PET: Fale um pouco sobre o seu novo projeto de escrita de resenhas.

Eloésio: Estou produzindo um livro intitulado Pequeno guia do romance brasileiro (https://eloesiopaulo.blogspot.com/). Faz uns seis ou sete anos que comecei a ler os principais romances dos séculos XIX e XX, a maioria dos quais forma a base indispensável para alguém conhecer o que de melhor se produziu no Brasil em termos de narrativa longa: Machado de Assis, Graciliano Ramos, Guimarães Rosa, Rachel de Queiroz, Clarice Lispector, Lygia Fagundes Telles. A ideia inicial era suprir minhas próprias lacunas de leitura, pois lecionei durante 15 anos sem ter lido muitos dos livros que devia comentar em sala de aula. Creio não ser muito diferente a situação dos professores em atividade hoje em dia, mesmo no ensino superior e na área de Letras. Eu pensava que daria conta da tarefa com 100 romances, mas tive que subir para 150 porque haviam ficado de fora muitos que são importantes. Aí, quando cheguei perto de 150, percebi que teria que subir para 200. Mais do que esse número resultaria num livro difícil de lidar, até já acho que ele terá que ser publicado em dois volumes. Já fiz mais de 150 resenhas, que publicava na revista eletrônica Pessoa e agora estou migrando para um blog com o mesmo título do livro. Espero prestar um serviço a qualquer pessoa que se pergunte se vale a pena ler tal romance, do que ele trata, quais são seus personagens principais etc. Eu gostaria muito de ter podido contar com um livro assim quando comecei a lecionar, e, como ele não existe ainda, resolvi escrevê-lo. Considero a resenha tal como a pratico, por sinal, um gênero literário bem próximo da crônica, sem tecnicidades inúteis para um leitor comum. O livro será para leitores, não para especialistas.

 

PET: Pensando na sua tese de doutorado que foi “Literatura e loucura: o escritor no hospício em três romances dos anos 70”, fale um pouco sobre suas motivações ao escrever sobre esse tema. Como seria essa relação entre loucura e literatura?

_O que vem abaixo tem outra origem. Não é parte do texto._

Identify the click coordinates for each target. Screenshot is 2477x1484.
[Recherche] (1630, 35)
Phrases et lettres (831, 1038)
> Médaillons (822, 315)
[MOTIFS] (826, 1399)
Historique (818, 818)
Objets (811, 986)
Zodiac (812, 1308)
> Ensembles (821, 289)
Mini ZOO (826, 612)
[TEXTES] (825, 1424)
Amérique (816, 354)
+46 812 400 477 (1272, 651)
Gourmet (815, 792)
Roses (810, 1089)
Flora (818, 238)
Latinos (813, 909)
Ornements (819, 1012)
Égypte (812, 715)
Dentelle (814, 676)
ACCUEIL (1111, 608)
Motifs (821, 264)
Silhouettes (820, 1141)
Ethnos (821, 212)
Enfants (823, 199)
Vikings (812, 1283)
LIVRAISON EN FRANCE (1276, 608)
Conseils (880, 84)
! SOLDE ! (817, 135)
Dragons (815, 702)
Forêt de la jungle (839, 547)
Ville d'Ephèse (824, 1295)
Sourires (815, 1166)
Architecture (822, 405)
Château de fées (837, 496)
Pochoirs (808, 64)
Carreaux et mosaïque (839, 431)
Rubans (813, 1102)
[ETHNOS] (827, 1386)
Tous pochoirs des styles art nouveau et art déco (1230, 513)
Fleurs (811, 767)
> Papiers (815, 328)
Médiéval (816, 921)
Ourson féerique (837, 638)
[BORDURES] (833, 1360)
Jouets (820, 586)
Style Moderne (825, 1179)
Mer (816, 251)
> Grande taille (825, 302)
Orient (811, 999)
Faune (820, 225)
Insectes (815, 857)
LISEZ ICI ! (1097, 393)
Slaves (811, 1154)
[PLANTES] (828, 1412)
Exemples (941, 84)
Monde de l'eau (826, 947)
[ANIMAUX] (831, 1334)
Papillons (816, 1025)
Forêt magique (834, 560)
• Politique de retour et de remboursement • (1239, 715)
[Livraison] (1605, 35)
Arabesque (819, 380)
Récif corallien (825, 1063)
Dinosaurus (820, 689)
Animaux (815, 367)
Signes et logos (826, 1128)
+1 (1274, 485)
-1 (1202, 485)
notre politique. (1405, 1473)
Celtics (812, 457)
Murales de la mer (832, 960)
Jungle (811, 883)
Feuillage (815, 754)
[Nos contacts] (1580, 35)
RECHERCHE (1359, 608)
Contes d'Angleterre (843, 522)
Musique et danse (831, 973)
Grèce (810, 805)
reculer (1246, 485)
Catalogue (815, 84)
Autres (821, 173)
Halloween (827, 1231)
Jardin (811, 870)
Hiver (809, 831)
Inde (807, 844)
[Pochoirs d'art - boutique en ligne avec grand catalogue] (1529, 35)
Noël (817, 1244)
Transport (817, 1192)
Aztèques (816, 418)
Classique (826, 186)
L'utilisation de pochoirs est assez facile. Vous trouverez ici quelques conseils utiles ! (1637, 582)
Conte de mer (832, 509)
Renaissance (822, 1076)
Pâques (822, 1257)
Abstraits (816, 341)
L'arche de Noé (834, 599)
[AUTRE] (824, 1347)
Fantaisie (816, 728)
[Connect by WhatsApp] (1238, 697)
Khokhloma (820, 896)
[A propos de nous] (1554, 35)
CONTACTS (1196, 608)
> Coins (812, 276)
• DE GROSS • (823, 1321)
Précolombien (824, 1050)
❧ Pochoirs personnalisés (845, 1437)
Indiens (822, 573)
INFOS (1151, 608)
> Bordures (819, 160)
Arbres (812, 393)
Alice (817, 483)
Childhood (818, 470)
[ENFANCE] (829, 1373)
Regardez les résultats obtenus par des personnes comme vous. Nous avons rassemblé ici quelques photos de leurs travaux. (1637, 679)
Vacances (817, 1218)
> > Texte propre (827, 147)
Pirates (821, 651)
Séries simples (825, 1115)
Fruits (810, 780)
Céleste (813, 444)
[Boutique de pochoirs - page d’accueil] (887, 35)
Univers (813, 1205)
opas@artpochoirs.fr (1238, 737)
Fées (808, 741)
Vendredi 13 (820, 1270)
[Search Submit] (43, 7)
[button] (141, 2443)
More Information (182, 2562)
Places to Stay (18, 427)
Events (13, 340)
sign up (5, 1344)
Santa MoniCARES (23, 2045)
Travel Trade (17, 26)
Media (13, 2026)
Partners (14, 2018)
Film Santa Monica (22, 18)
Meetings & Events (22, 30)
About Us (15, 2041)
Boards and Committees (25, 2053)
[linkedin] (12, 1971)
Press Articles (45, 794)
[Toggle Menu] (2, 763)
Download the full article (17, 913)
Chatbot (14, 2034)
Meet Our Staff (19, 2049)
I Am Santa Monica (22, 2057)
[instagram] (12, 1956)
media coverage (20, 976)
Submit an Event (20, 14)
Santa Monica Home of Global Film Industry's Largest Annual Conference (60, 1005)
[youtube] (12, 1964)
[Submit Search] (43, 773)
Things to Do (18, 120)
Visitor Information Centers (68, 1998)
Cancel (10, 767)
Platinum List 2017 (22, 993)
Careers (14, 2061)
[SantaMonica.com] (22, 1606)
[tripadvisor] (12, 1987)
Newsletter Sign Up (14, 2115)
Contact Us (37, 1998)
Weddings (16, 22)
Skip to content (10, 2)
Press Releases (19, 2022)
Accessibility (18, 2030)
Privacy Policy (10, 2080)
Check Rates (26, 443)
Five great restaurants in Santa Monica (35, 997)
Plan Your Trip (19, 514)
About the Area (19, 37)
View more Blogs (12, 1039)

Eloésio: Tive a ideia da tese quando, meio por acaso, li na mesma época três romances publicados na época do regime militar de 1964 e cujos protagonistas, coincidentemente, passam temporadas numa instituição psiquiátrica. Achei que não devia ser apenas uma coincidência, apresentei um projeto de investigação dessas três obras e fui aprovado no programa de doutramento da UNICAMP, onde já havia feito meu mestrado. Foi uma época intensa de leituras e grande crescimento intelectual para mim, mas no final das contas um desses romances, por sinal o que considero o melhor, escapou um pouco à minha hipótese, de que os autores estariam todos interessados em compor alegorias do regime ditadorial. Falo de Armadilha para Lamartine, de Carlos Sussekind. Os outros dois são Confissões de Ralfo, de Sergio Sant’Anna, e Quatro-Olhos, de Renato Pompeu. A loucura e a literatura têm em comum (concordo com Soshana Felman, que escreveu isso) a resistência à interpretação. Como ambas dizem respeito ao mistério da condição humana, que mergulha nas profundezas da linguagem e do inconsciente, não podem ser reduzidas ao discurso da razão. Para citar outro teórico, o psicanalista Fábio Herrmann, o texto literário criativo e a desrazão que não se enquadra na sociedade burguesa são “fios soltos” de uma trama que tende sempre a se esgarçar, pois que se funda na mentira que é a crença de que tudo no mundo é racionalizável.